Input:
—————
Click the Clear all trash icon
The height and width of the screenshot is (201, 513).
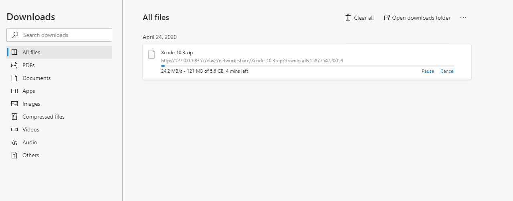[348, 18]
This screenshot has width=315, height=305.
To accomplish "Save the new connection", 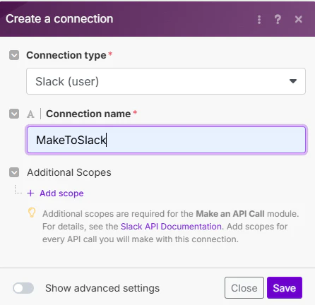I will 285,288.
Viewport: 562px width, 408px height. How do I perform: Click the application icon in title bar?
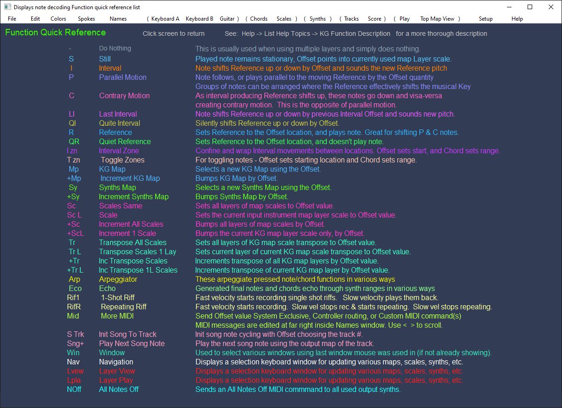pyautogui.click(x=7, y=7)
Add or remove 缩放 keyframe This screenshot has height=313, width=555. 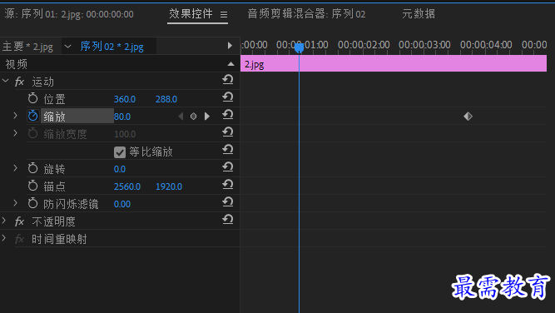point(193,117)
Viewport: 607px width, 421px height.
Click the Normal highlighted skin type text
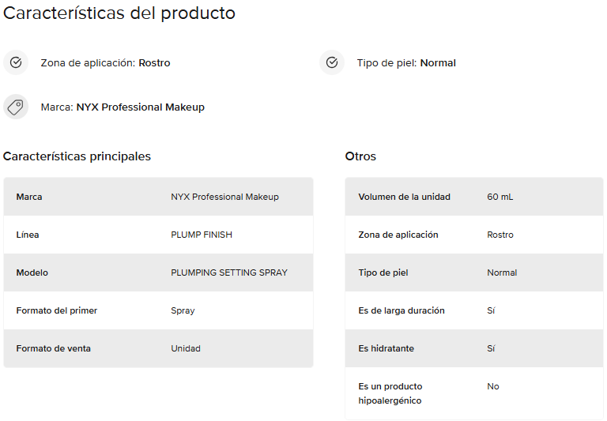438,62
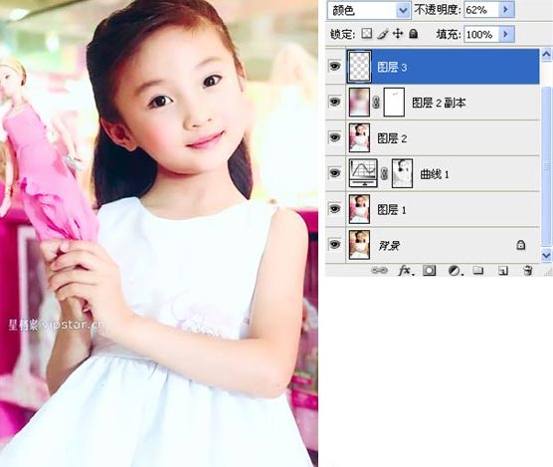This screenshot has width=553, height=467.
Task: Click the 曲线 1 layer mask thumbnail
Action: pos(403,173)
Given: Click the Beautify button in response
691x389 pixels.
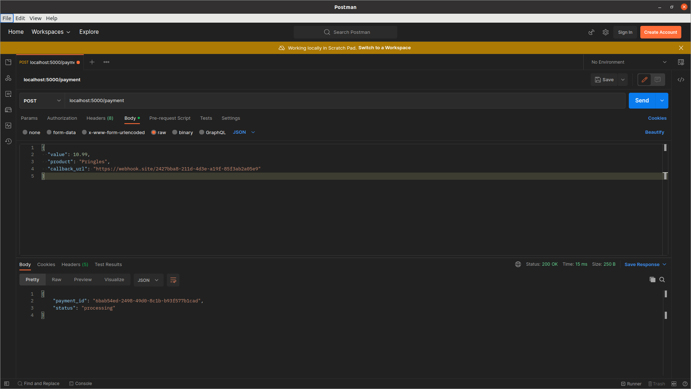Looking at the screenshot, I should (655, 132).
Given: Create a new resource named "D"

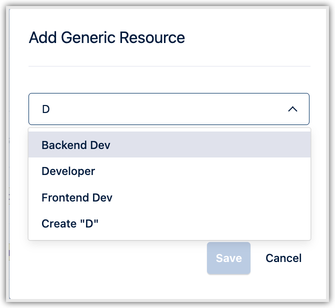Looking at the screenshot, I should click(70, 224).
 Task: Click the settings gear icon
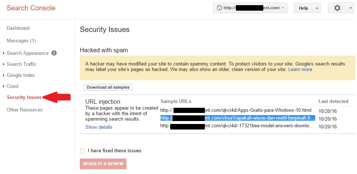point(337,8)
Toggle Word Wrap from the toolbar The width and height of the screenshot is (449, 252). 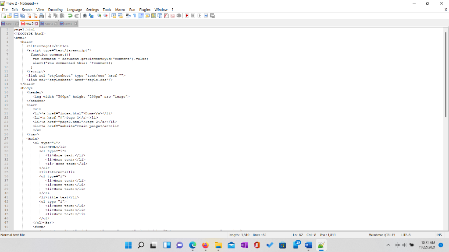pyautogui.click(x=128, y=15)
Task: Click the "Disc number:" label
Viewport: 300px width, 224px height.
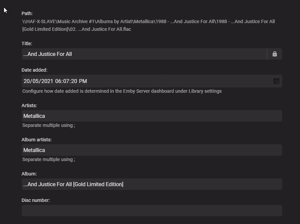Action: (x=35, y=200)
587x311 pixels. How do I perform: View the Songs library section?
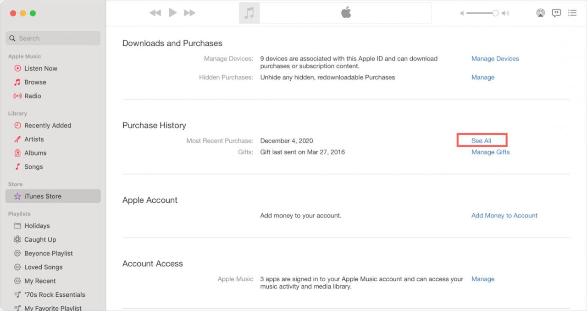32,167
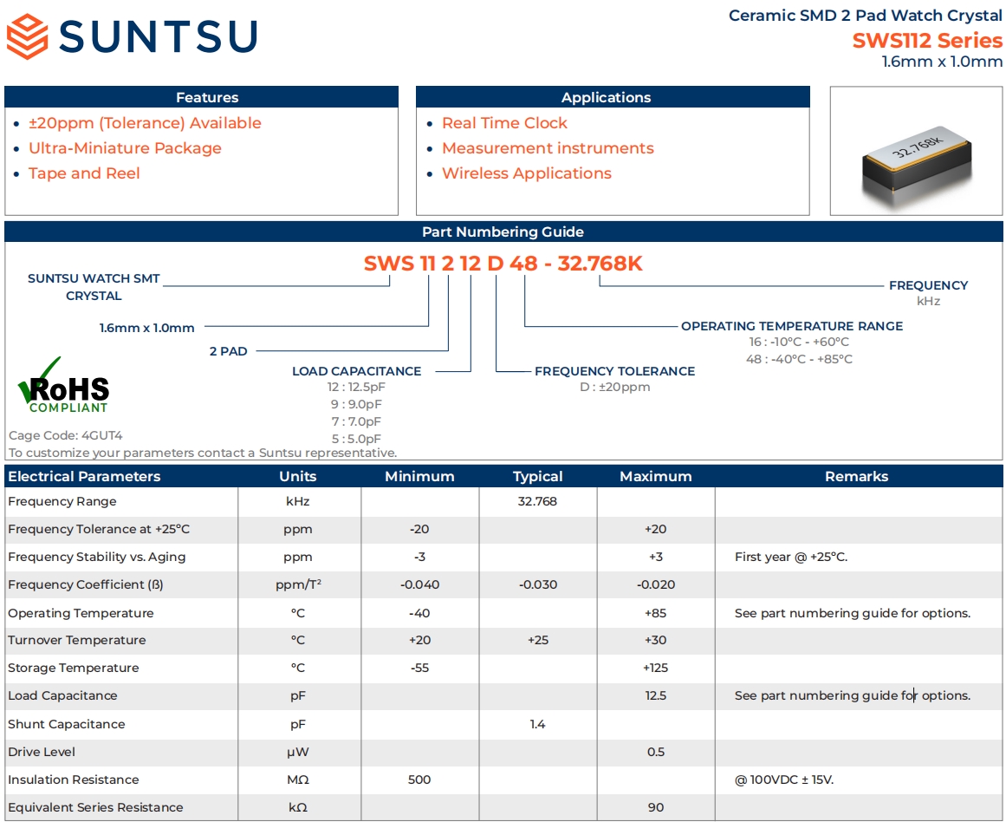
Task: Click the Suntsu logo icon
Action: pyautogui.click(x=27, y=36)
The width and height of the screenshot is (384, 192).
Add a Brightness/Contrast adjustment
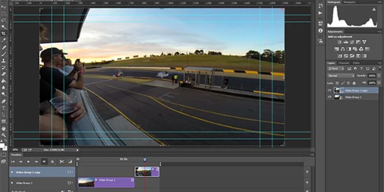(x=339, y=42)
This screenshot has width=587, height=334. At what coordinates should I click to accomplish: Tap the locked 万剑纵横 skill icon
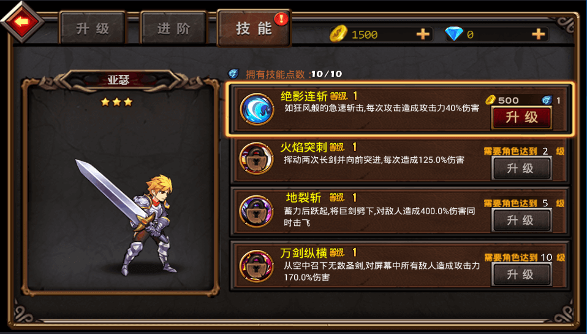257,266
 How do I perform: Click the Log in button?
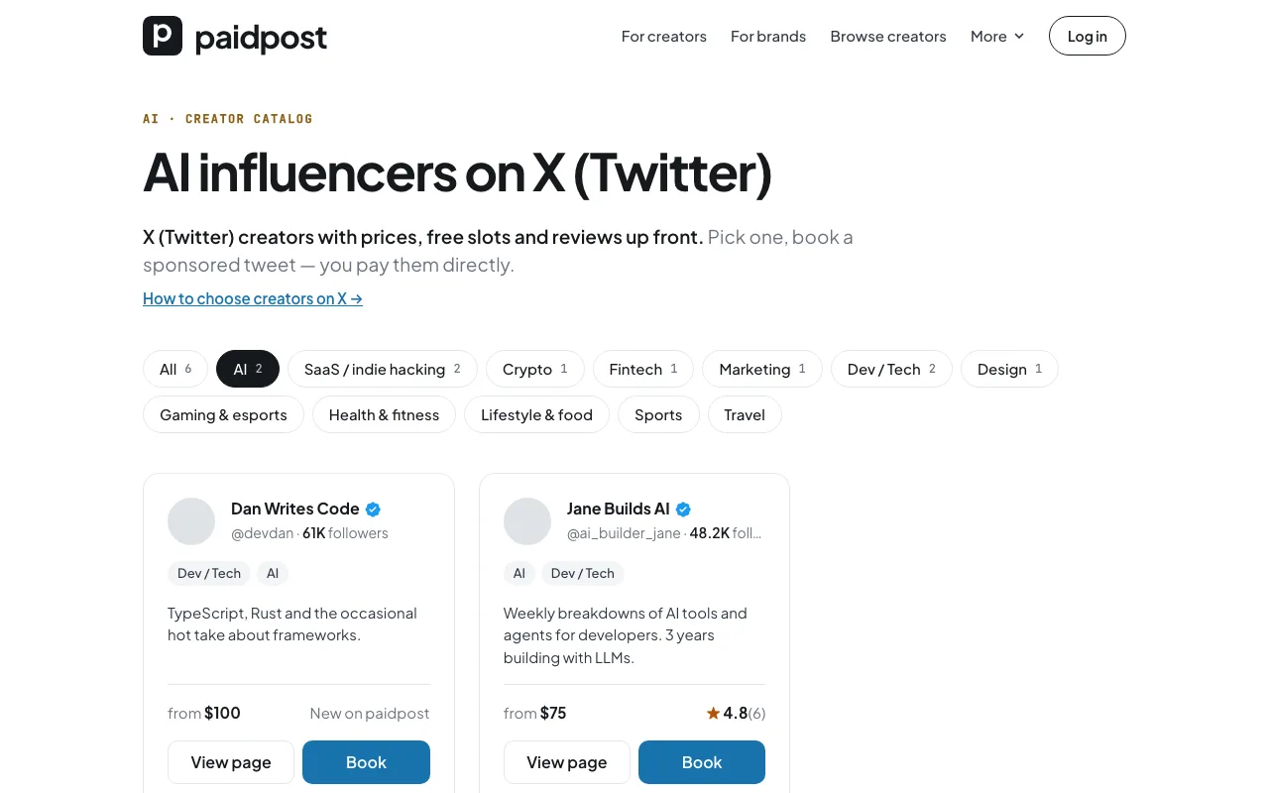tap(1088, 36)
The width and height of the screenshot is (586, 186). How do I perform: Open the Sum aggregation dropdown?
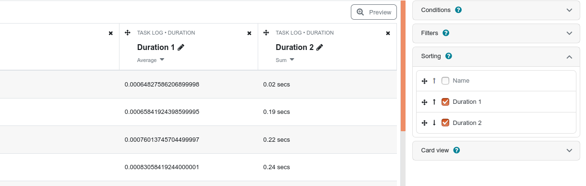[x=285, y=60]
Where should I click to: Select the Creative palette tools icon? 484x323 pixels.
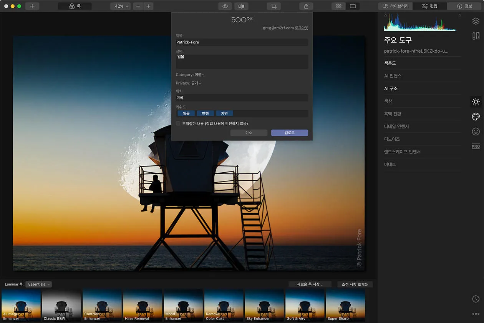(476, 117)
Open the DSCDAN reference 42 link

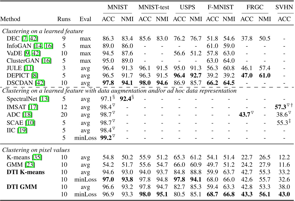(x=40, y=82)
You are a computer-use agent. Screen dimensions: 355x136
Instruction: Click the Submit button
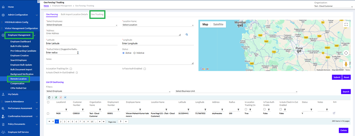pyautogui.click(x=336, y=77)
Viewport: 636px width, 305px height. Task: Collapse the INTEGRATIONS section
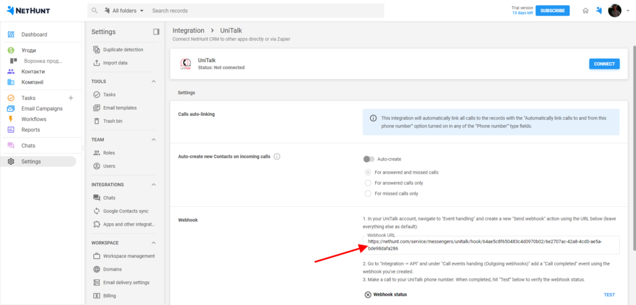pyautogui.click(x=153, y=185)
—————
Prompt: Pictures are not part of the copy. Output only the lines from the one with "Viewport: 636px width, 305px" through the final line of the records, exactly as given.

Task result:
Viewport: 636px width, 305px height. Task: Collapse the INTEGRATIONS section
pyautogui.click(x=153, y=185)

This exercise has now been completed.